The experiment of the first method requires reagents, equipment and a long time, has more uncertainty and higher costs, and is difficult to obtain the results. For the second method, due to more annotation information given by the sequencing company, seven commonly used major databases, such as nr database, have a large amount of data due to open source methods of the data but have more erroneous annotation information. Although kegg is more accurate, the kegg only studies more genes or proteins have annotation. Other databases have more problems. Further, since bioinformatics analysts usually lack of the professional knowledge of a specific research object, the results obtained through conventional parameters are less directed. How to efficiently, accurately and comprehensively obtain the target gene family is a difficulty in systematically studying a family gene.

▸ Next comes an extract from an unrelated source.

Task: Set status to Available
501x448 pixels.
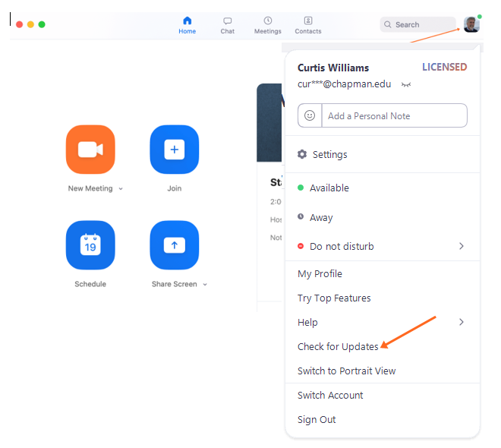Action: pos(329,188)
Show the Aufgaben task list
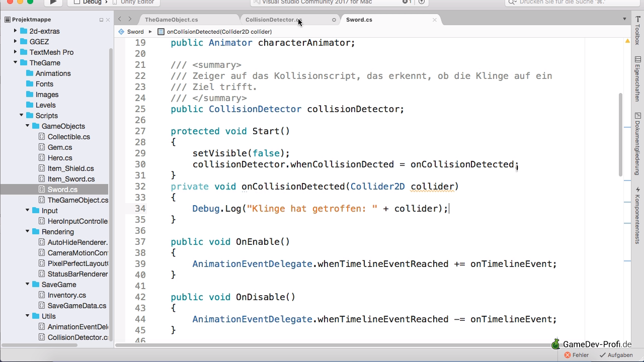Viewport: 644px width, 362px height. click(616, 355)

However, researchers in biology are often unable to obtain accurate information directly from the transcriptome (especially a nonparticipating transcriptome) due to lack of computer expertise (which is written with R language and other software platforms, and operation codes) in processing transcriptome or genome data or lack of high-quality equipment required for operational data. Meanwhile, most of the bioinformatics analysts have computer-related professional backgrounds, and often do not have biological expertise at a gene or protein level specific to a certain function. When processing data, the bioinformatics analysts often uses information from public databases to optimize algorithms or parameters to screen target genes. Results of precision studies for a certain gene family often have many errors and omissions. Meanwhile, during assembly and annotation processes of the nonparticipating transcriptome, it is very easy for gene family members to cause incomplete sequences, an assembly mismatch, and an annotation error in the results due to high similarity in sequences.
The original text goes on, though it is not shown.